= TASK REQUIREMENTS =
1/ In the home selling and remodeling tips, what kind of method can sometimes replace a sewer line without digging up the entire yard?
2/ Reproduce the passage of the home selling and remodeling tips between "Remodeling Financing" and "pay for it?", inclusive.

BEGIN DOCUMENT EXCERPT

Sewer lines are a part of a home that are just expected to work and are often overlooked. In older neighborhoods–and particularly those with large trees and roots that may interfere with sewer lines–inspecting in advance of selling may identify the age of the line and the need for cleaning or even replacement in worst case scenarios. Many plumbers have remote cameras that can be used for the inspection. Cleaning a clogged or partially obstructed sewer line is a fairly easy remedy. Replacing a failing or crumbling sewer line is more serious, but new “trenchless” methods can be employed in some circumstances where new sewer lines are pulled through the old line rather than digging up the entire yard.

If you are thinking of selling, being proactive and identifying and remedying possible red flags before getting too far in the process can lead to a quicker sale with fewer surprises.

Contact us if you’d like to chat through any of these ideas or would like a referral to a service who can assist.

Choosing the Right Builder

When considering a remodeling project selecting the right builder for the job is critical. Here is a list of questions and helpful tips to keep in mind when going through the interviewing process and collecting bids:


How long has the builder been in the business? Ask for photos of recent projects that might be similar in style so you can see their work.  Better yet ask if you can visit a current job site.

Does the company have a designer or architect they work with, and if so is that service included in the overall cost of the project or separate?

Is the company familiar with the city you live in with respect to permits, code and process?

How long have the builders had relationships with their subcontractors and how long have the subcontractors been in business?

Ask for a sample contract. Contracts should be as specific as possible and include the following:

• Specific materials that will be used—make/model/brand

• Labor that will be performed

• Estimated timeline including start and finish dates

• Payment schedule

• Warranties

How would communication work? Who is the point person? How often will there be phone or face to face meetings?

Is there a sense of rapport? Does the builder seem excited about the project? Does their personality fit with yours?


Remodeling Financing

Whether you are looking to buy a new home to remodel, or renovate an existing home, here are two important questions to consider: 

  • Can the location support the new value?
  • How will you pay for it?

END DOCUMENT EXCERPT
BEGIN DATA FOR ANALYSIS

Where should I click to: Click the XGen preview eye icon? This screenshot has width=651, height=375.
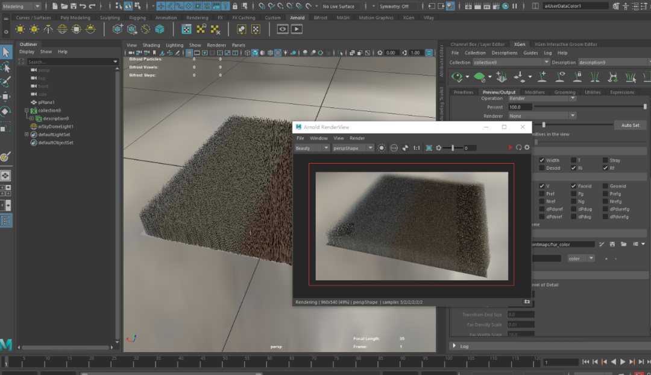(458, 77)
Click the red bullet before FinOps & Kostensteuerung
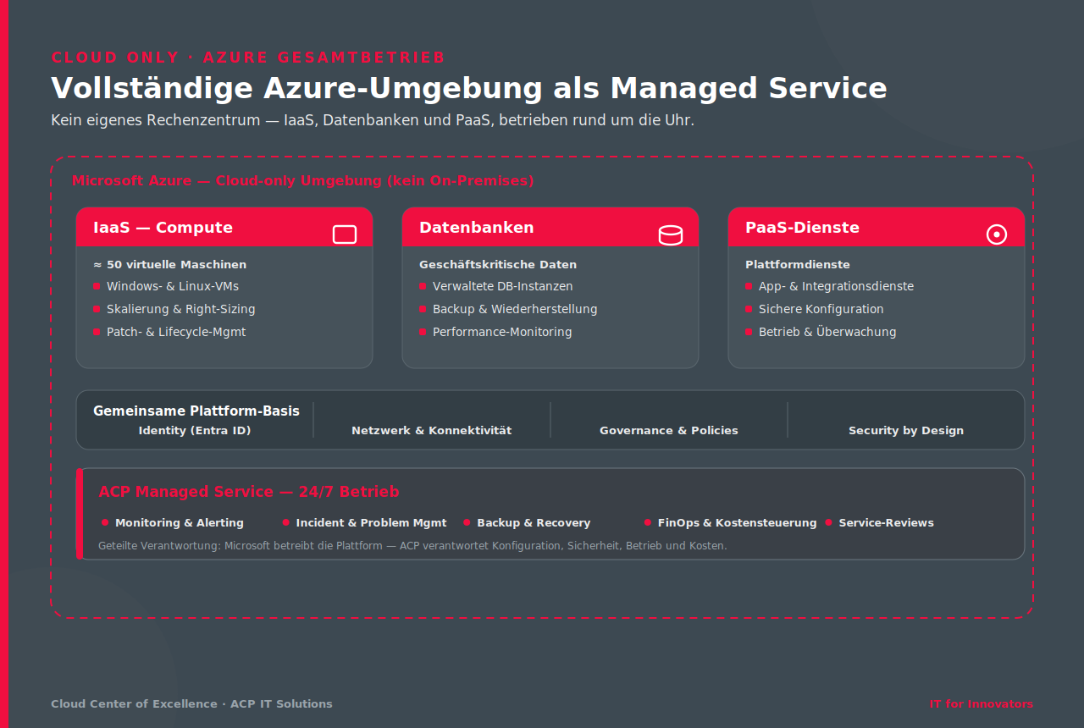This screenshot has width=1084, height=728. (x=648, y=522)
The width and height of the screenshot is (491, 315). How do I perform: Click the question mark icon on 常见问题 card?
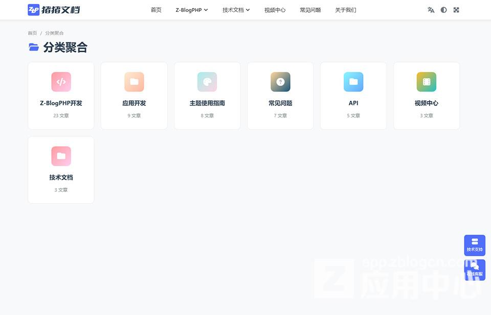tap(280, 82)
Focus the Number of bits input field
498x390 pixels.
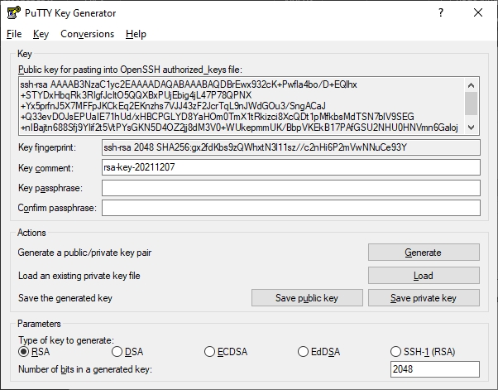coord(433,369)
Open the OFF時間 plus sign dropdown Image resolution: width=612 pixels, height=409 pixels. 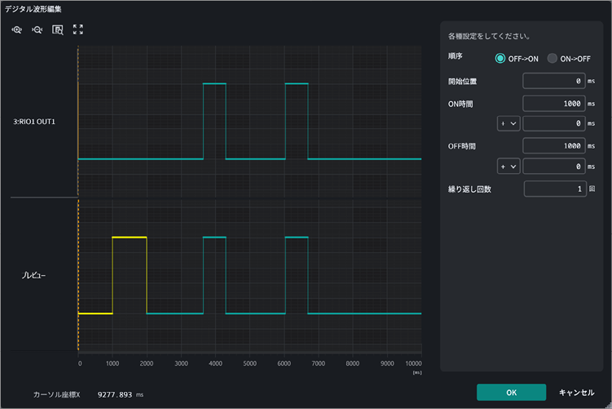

END DATA FOR ANALYSIS

= TASK ANSWERS =
1/ New "trenchless" methods, in which new sewer lines are pulled through the old line.

2/
Remodeling Financing

Whether you are looking to buy a new home to remodel, or renovate an existing home, here are two important questions to consider: 

  • Can the location support the new value?
  • How will you pay for it?